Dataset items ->
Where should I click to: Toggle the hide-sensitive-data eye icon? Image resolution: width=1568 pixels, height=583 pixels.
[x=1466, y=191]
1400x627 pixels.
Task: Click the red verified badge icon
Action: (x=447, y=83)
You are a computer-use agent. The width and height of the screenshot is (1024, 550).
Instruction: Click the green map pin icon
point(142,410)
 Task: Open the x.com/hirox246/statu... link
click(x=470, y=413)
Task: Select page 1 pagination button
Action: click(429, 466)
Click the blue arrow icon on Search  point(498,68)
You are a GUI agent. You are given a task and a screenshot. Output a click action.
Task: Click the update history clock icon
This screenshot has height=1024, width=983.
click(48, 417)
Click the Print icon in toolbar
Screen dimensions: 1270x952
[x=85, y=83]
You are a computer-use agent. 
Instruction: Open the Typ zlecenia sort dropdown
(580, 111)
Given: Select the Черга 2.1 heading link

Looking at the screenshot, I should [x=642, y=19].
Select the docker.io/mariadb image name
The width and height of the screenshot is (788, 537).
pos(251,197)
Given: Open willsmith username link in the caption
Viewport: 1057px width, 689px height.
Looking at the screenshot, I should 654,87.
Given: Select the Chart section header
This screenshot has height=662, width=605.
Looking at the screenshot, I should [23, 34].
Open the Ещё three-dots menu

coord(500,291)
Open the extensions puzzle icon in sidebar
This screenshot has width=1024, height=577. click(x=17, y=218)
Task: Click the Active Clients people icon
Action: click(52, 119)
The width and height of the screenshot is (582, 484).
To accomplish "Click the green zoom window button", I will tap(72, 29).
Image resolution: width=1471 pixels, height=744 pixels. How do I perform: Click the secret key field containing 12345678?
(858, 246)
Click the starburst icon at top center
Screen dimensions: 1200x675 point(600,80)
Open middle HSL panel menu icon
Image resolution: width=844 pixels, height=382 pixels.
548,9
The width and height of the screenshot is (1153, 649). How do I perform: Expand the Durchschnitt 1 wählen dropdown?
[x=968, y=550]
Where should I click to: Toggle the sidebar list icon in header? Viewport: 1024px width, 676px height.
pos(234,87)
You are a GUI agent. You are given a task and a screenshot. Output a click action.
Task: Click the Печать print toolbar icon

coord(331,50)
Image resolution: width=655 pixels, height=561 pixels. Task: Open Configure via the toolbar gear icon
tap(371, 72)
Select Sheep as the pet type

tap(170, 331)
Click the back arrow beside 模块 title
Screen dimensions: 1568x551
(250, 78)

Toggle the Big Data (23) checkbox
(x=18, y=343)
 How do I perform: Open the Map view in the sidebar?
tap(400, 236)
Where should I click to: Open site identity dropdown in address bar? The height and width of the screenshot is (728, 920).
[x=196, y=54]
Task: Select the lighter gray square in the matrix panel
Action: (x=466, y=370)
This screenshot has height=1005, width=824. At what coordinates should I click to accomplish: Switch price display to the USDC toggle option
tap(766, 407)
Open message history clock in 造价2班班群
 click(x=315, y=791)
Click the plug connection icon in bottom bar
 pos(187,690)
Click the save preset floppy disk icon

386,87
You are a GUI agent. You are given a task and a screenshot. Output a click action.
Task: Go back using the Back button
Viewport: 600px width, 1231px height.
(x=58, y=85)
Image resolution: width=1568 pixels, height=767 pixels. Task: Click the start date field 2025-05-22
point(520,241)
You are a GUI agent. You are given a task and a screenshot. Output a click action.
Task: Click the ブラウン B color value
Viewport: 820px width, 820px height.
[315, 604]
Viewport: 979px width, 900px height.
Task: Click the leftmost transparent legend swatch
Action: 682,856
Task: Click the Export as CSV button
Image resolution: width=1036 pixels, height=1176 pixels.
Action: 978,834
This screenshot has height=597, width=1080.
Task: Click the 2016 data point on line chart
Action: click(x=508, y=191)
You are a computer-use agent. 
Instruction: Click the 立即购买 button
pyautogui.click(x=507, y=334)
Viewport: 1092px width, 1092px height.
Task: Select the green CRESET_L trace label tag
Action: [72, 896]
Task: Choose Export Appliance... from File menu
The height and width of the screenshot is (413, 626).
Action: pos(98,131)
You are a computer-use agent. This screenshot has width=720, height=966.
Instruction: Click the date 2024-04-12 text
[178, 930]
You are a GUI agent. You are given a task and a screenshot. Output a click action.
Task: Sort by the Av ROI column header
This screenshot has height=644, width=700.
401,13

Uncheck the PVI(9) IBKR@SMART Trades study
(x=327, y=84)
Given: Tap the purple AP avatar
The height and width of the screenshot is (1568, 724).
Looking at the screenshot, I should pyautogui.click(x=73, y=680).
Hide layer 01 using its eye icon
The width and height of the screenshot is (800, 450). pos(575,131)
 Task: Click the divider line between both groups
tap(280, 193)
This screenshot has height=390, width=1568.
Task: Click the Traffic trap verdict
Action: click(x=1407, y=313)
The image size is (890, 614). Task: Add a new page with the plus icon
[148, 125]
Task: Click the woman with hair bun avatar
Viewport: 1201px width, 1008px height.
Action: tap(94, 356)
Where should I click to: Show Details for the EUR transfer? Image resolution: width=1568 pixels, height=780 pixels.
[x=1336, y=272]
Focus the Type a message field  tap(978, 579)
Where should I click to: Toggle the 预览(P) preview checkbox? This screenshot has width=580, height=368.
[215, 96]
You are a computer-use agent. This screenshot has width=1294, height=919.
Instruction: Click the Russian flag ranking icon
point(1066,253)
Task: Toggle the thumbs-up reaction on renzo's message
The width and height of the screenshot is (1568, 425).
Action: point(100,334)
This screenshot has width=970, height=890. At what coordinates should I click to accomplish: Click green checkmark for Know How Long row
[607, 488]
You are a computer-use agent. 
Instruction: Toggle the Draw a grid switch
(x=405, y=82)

ACTIVITY -> The entries above hold the needed span. Transcribe exactly the lines from the one with "Image resolution: width=655" to the one with "Task: Choose Export", both included.

FINISHED TASK ->
Image resolution: width=655 pixels, height=561 pixels. Task: Open Configure via the toolbar gear icon
tap(371, 72)
Select Sheep as the pet type

tap(170, 331)
Click the back arrow beside 模块 title
Screen dimensions: 1568x551
(250, 78)

Toggle the Big Data (23) checkbox
(x=18, y=343)
 How do I perform: Open the Map view in the sidebar?
tap(400, 236)
Where should I click to: Open site identity dropdown in address bar? The height and width of the screenshot is (728, 920).
[x=196, y=54]
Task: Select the lighter gray square in the matrix panel
Action: (x=466, y=370)
This screenshot has height=1005, width=824. At what coordinates should I click to accomplish: Switch price display to the USDC toggle option
tap(766, 407)
Open message history clock in 造价2班班群
 click(x=315, y=791)
Click the plug connection icon in bottom bar
 pos(187,690)
Click the save preset floppy disk icon

386,87
You are a GUI agent. You are given a task and a screenshot. Output a click action.
Task: Go back using the Back button
Viewport: 600px width, 1231px height.
(x=58, y=85)
Image resolution: width=1568 pixels, height=767 pixels. Task: Click the start date field 2025-05-22
point(520,241)
You are a GUI agent. You are given a task and a screenshot. Output a click action.
Task: Click the ブラウン B color value
Viewport: 820px width, 820px height.
[315, 604]
Viewport: 979px width, 900px height.
Task: Click the leftmost transparent legend swatch
Action: 682,856
Task: Click the Export as CSV button
Image resolution: width=1036 pixels, height=1176 pixels.
Action: 978,834
This screenshot has height=597, width=1080.
Task: Click the 2016 data point on line chart
Action: click(x=508, y=191)
You are a computer-use agent. 
Instruction: Click the 立即购买 button
pyautogui.click(x=507, y=334)
Viewport: 1092px width, 1092px height.
Task: Select the green CRESET_L trace label tag
Action: [72, 896]
Task: Choose Export Appliance... from File menu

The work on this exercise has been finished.